A character encoding is a specification of numerical values for a particular
character repertoire. In IBM terminology, in particular, a character
encoding is known as a "code page".

Thus, for instance, Code Page 437 (the old IBM U.S. code page) is a
character encoding; it encodes IBM Character Set 919, which is a
character repertoire.

Unicode is an encoded character set.

ISO/IEC 10646 is an encoded character set.

Unicode and 10646 have exactly the same character repertoire and
exactly the same encoding of the characters in that repertoire.

UCS-2, UCS-4, UTF-8, and UTF-16 are character encoding schemes (CES),
specifying the actual byte usage for a particular form of use
of the encoded characters from 10646.

UCS-2 and UCS-4 are also known specifically in 10646 as forms of use
(and refer to whether a character's encoded value is expressed in
16 bits or 32 bits).

UTF-8 and UTF-16 are also known specifically in 10646 as transformation
formats.

Unicode, Version 2.0 is an encoded character set that has two
sanctioned character encoding schemes: UTF-16 (16-bit Unicode
with surrogates), and UTF-8.

A MIME "charset" is a mapping from byte (~octet) values to characters.
   Because different character encoding schemes change the actual byte
   values that are associated with characters, there has to be one
   MIME charset for UTF-8 and another MIME charset for UTF-16, even
   though both refer to the same encoded character set, namely Unicode.

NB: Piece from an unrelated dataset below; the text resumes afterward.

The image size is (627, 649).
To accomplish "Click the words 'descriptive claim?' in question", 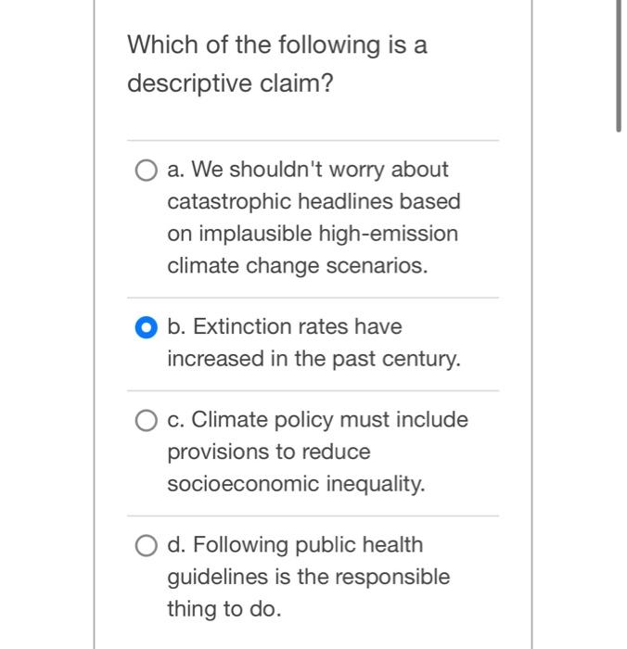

The terms "code set" or "codeset" are so ambiguous that they are not
generally in favor among character encoding specialists.

--Ken Whistler

Next message: Keld J|rn Simonsen: "Re: Charset vs. codeset"
Previous message: Yves Savourel: "Charset vs. codeset"
Maybe in reply to: Yves Savourel: "Charset vs. codeset"
Next in thread: Keld J|rn Simonsen: "Re: Charset vs. codeset"
Messages sorted by: [ date ] [ thread ] [ subject ] [ author ] [ attachment ]
Mail actions: [ respond to this message ] [ mail a new topic ]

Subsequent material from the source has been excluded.